People are intrigued by the numbers. This has been proven scientifically that numbers attract onlooker’s attention rather than texts. Most of the investors want to know about the money they can make by investing mutual funds. Well, to be very frank, there is no straightforward answer because mutual funds are subjected to market risks. Further, you cannot predict the future performance based on the past performance. Thus, it becomes difficult to arrive at the exact figure.
However, we can calculate an estimateby assuming certain values like the principal, duration, and interest rate. Here, we have demonstrated ways of accumulating wealth by investing in mutual funds. Further, we have calculated an estimated amount that you can gather by investing mutual funds.
If you want to accrue massive wealth, you should consider investing your money in equities. Equities comprise of stocks of companies. While large-cap companies ensure moderate risks and decent returns, small-cap and mid-cap companies can furnish high returns at high risks. In the equities segment, you can expect a return of 15-20%. Investing for a long-term is a feasible option.
For those who prefer low risks, debts are the ultimate options. The debts include bond instruments, fixed income assets, government securities, and so on. For a short-term investment, debts funds are suitable as the risks are low. You can earn moderate returns of 8-10%. Further, you can also invest in a mix of equities and debts by choosing a balanced mutual fund.
Money Market Instruments
If you are planning to park your money for a short duration of up to 1 year, you can consider money market instruments. The returns are as low as 3-4% and these are influenced by the government decisions and fiscal policies. Money market instruments comprise of treasury bills, commercial papers, and so on.
For a short-term duration, we will calculate the returns for debt funds.

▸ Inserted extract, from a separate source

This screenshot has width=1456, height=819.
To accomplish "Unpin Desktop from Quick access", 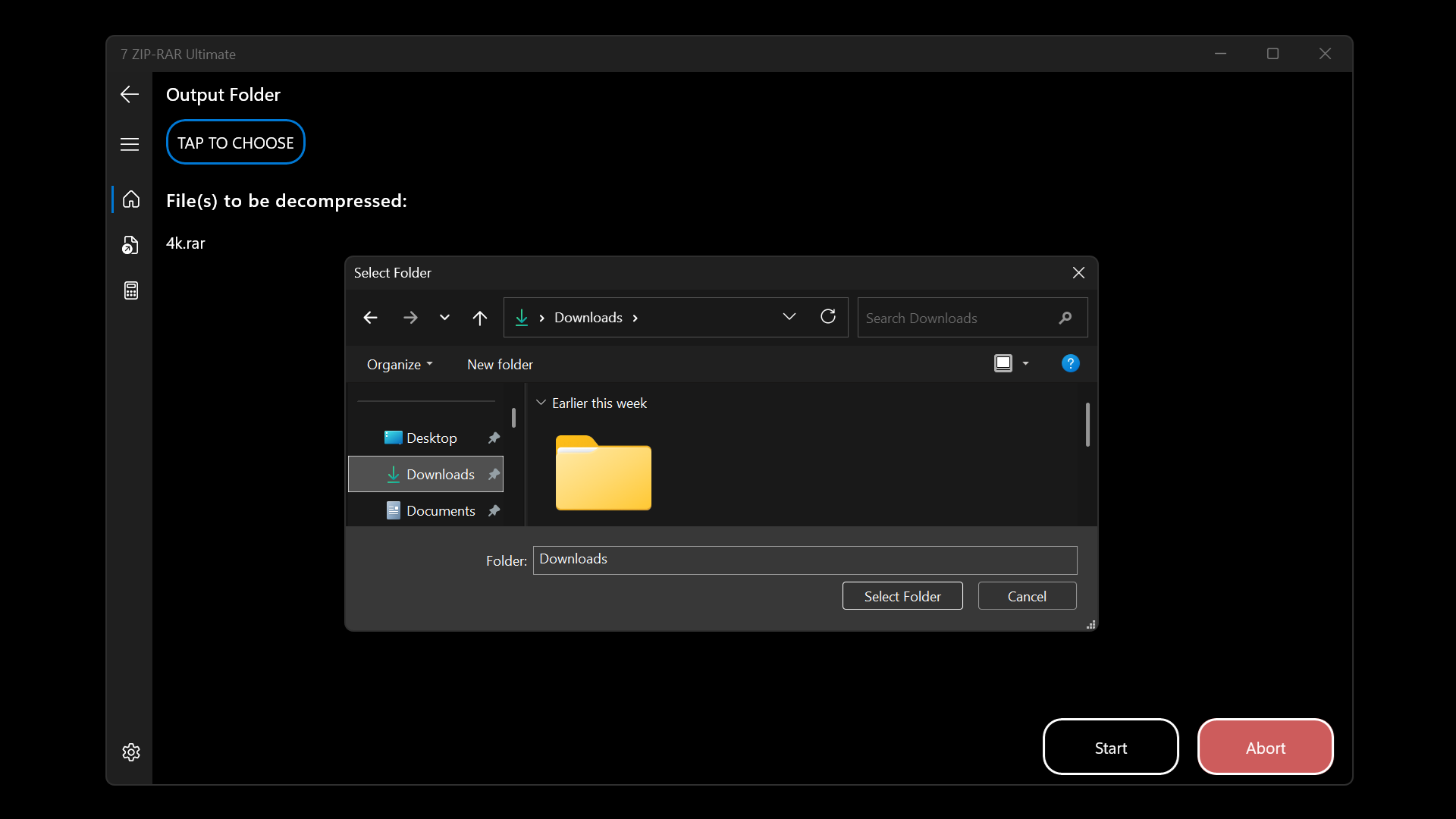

Suppose, you invest Rs 5,000 in debt funds for 3 years at 9% yearly return,
Principal – 5000 ×36 = 1,80,000
Duration – 3 years
Yearly Return – 9% – Rs 27,353
Maturity Amount = Rs 2,07,353
Now let us assume we invest Rs 10,000 for the duration of 10 years at 19.2% yearly return,
Principal – Rs 10,000 × 120 = Rs 12,00,000
Duration – 10 years
Yearly Return – 19.2% = Rs 24,25,910
Maturity Amount – Rs 36,25,910
Did you see the power of mutual fund investment in the long run? How is this possible? This is possible because the returns are calculated according to the power of compounding. Thus, resulting in an exponential rise in the long run.
- Start Early
If you want to earn huge income before you get old, you should start investing as early as possible. If you start in your 20s, you will be able to accomplish the majority of your long-term goals by the age of 45.
- Monitor Regularly
Mutual funds require constant scrutiny. Due to market fluctuations, the rate of return fluctuates. As you can buy mutual funds online from various AMCs, you should keep checking out the fund performances. And if you think you should switch, do it to save your money from getting depreciated.
- Think Long Term
You can fulfillmost of your goals by simply investing in mutual funds. For example, if you plan to buy a home in 10 years, you can start saving now to accumulate a portion of the corpus in 10 years. Similarly, you can plan for your child’s education or your retirement.
- Have a Diversified Investment
Don’t risk your money by investing in a couple of mutual funds. Spread your investments in 5-6 mutual funds. These should comprise of equity funds, balanced funds, diversified funds, tax-saving funds, and debt funds.